◆ **DIRECTIONS**: Skip every picture. Print each line from the one containing "Task: Click the light purple gear at top" through the end of the records below, word for word.

◆ **LISTED ENTRIES**:
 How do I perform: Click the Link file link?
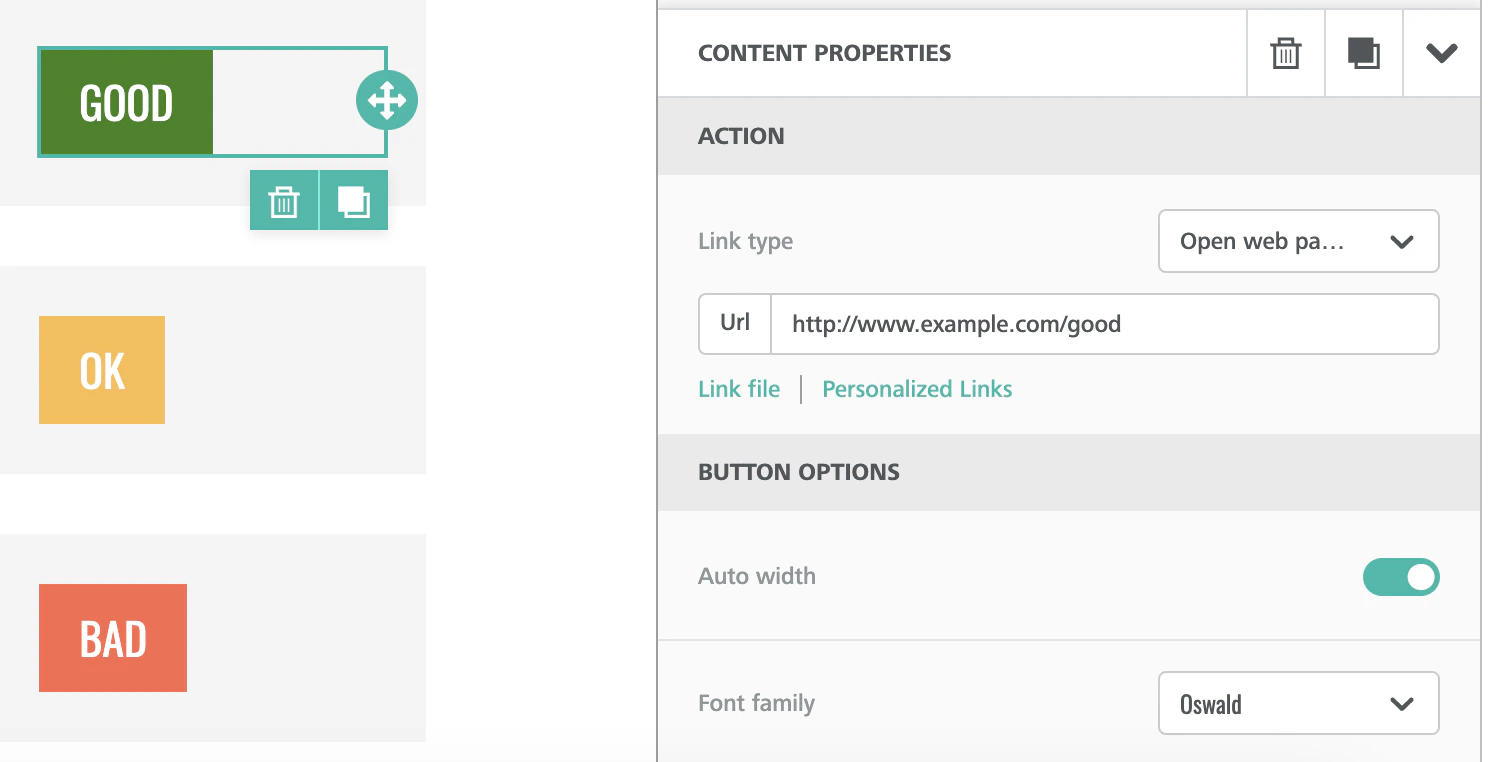click(739, 389)
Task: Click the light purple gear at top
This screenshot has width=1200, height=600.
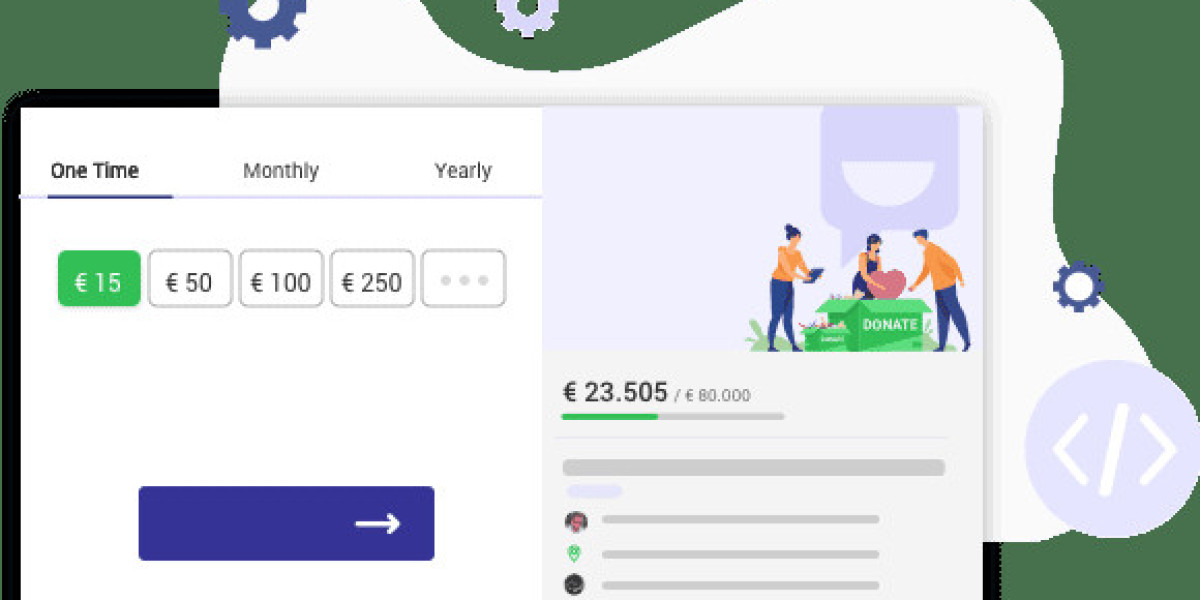Action: pyautogui.click(x=527, y=10)
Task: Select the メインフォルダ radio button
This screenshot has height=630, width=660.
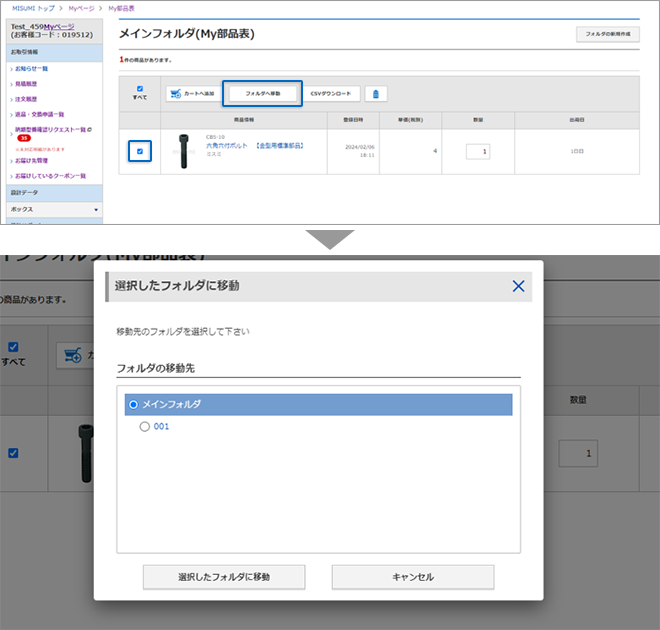Action: coord(134,404)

◆ **TASK RESPONSE**:
Task: Click the light purple gear at top
This screenshot has width=1200, height=600.
Action: pyautogui.click(x=527, y=10)
Task: Select the メインフォルダ radio button
This screenshot has height=630, width=660.
Action: coord(134,404)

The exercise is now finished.